Initial IQOS generations use blade heating technology which does not burn tobacco but rather only heats specially designed tobacco sticks called HEETS to produce an aerosol. As a result, it does not produce smoke or ash. Its latest iteration, the IQOS ILUMA, now uses bladeless technology and heats its tobacco sticks called TEREA through induction. 

The use of HTPs has led to drastically reduced smoking rates in Japan, a country that for many years was heavily associated with conventional cigarette use. Japan now has the highest prevalence of HTP use in the world and is the country where HTPs have captured the highest share of the tobacco market.

Research has revealed that HTP uptake in Japan coincided with an accelerated decline in the sales of the predominant combustible tobacco categories, cigarettes and cigarillos in the country. Across all brands, HTPs reached almost one third of the total tobacco market in Japan by 2021.

The Japanese National Health and Nutrition Survey (NHNS) also found that a profound decline in adult cigarette smoking prevalence occurred following the introduction of HTPs.

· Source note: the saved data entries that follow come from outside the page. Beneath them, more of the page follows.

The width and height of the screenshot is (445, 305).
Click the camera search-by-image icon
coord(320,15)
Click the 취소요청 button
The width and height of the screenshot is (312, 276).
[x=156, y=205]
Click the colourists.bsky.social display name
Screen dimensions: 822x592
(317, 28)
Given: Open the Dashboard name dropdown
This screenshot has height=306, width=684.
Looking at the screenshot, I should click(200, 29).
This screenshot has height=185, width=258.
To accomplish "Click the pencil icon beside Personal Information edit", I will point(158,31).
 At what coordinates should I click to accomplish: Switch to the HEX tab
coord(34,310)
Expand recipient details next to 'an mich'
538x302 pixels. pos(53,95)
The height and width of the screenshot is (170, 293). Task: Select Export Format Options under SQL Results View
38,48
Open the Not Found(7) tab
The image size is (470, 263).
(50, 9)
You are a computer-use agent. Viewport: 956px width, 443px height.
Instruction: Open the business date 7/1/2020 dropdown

While 20% of adults reported smoking every day or some days in 2014 (prior to the introduction of HTPs), smoking prevalence dropped to 13% in 2019. The survey also showed that an overwhelming majority of HTP users, 76% in 2019, did not report any cigarette smoking. 

And it’s not just Japan. HTPs as a legitimate harm reduction tool are backed by highly credible research and a roster of public health experts who threw their support behind these “better” alternatives. 

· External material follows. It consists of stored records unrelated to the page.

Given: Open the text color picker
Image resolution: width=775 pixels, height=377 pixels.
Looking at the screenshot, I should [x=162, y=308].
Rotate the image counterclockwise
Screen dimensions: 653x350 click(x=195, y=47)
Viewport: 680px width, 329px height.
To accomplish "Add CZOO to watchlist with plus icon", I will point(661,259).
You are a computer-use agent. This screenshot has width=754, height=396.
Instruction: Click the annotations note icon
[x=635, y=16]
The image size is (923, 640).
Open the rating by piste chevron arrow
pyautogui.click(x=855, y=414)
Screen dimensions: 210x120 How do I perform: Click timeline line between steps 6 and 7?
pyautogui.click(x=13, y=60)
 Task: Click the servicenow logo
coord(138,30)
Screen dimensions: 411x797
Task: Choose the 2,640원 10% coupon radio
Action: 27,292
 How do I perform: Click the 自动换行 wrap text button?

London-based researchers from Queen Mary University stated in a study published by the journal Public Health Research that smoke-free products like HTPs and vapes may be accelerating the demise of smoking once and for all.

“The results of this study alleviate the concern that access to e-cigarettes and other low-risk nicotine products promote smoking. There is no sign of that, and there are some signs that they in fact compete against cigarettes, but more data over a longer time period are needed to determine the size of this effect,” said Prof. Peter Hajek, Director of Health and Lifestyle Research Unit at Wolfson Institute of Population Health in Queen Mary University of London.